To manage conflicts, the board can restrict a director's involvement in motions related to the conflict, have them recuse themselves from discussions and decision-making, appoint independent directors to oversee the matter, or recommend the director relinquish the conflicting interest. If they refuse, the next step would be to request their resignation from the board.
To prevent future conflicts, ensure your conflict of interest policy and procedures are part of the onboarding process for new directors, provide comprehensive training on what constitutes a conflict of interest, and conduct due diligence before approving major contracts and transactions. Cultivate a culture of transparency, openness, and integrity where directors prioritize the company's interests over personal interests.
Here are some key steps to prevent conflicts of interest:
- Ensure that your conflict of interest policy and procedures are part of the onboarding process for new directors.
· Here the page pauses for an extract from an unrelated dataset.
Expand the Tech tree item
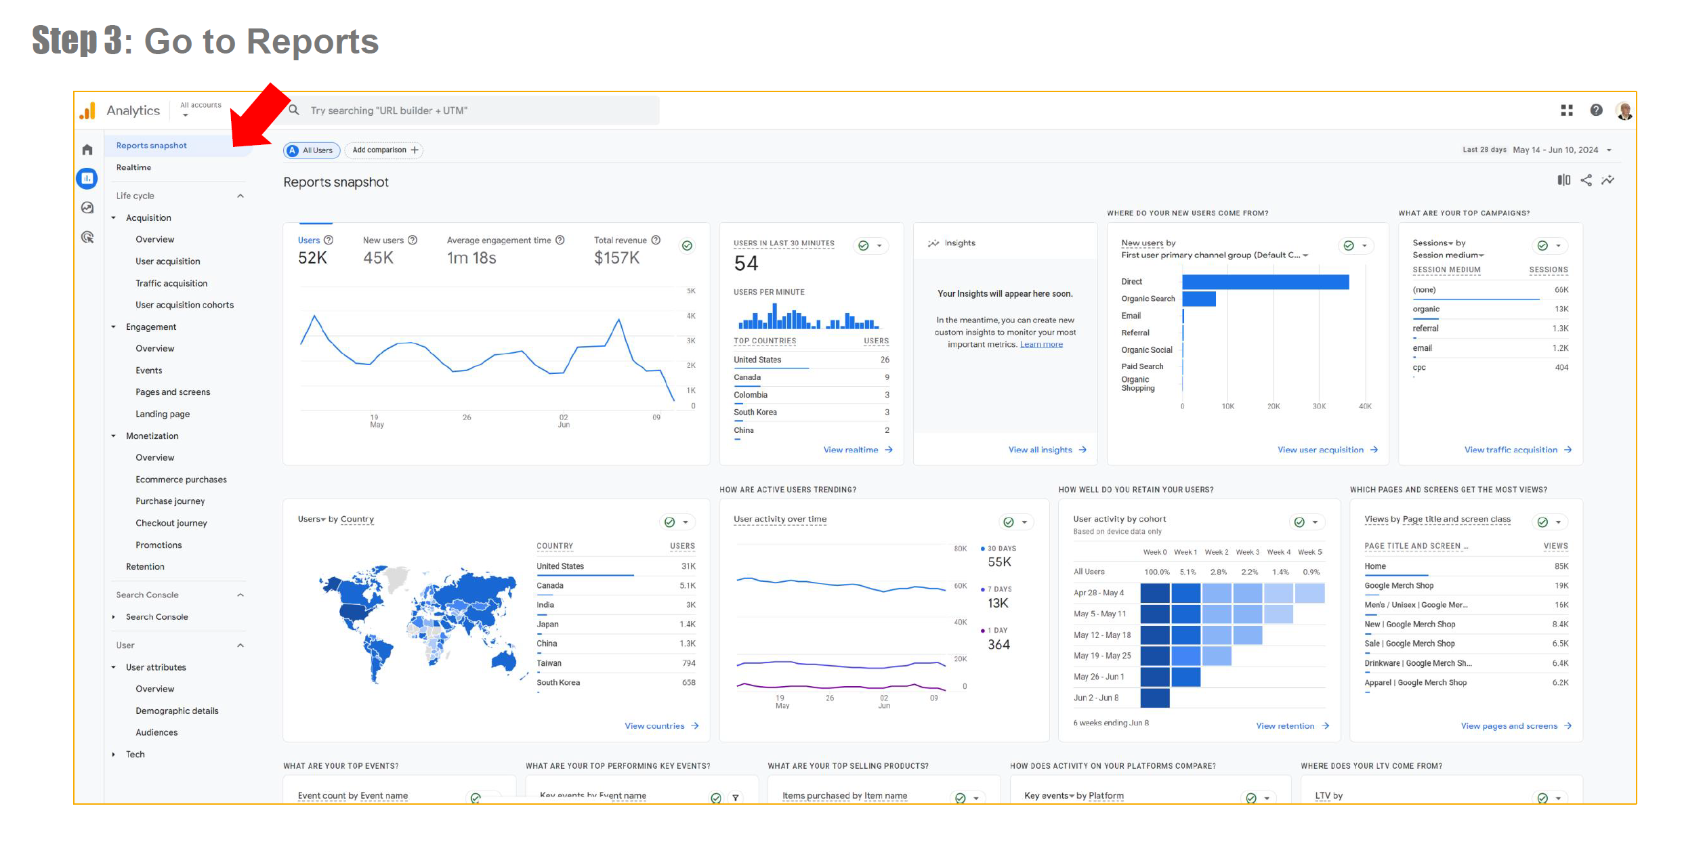This screenshot has height=844, width=1682. 135,755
- Provide comprehensive training to directors on what constitutes a conflict of interest, how to spot it, and how to declare it.
- Conduct due diligence before approving major contracts and transactions.
- Cultivate a culture of transparency, openness, and integrity.
- Create a reporting process and database for declaring gifts and corporate hospitality.
Frequently Asked Questions
What is the interest of a company?
The interest of a company refers to its commercial benefit, which is the primary goal that its board of directors aim to achieve. This involves using their powers to benefit the company and its members.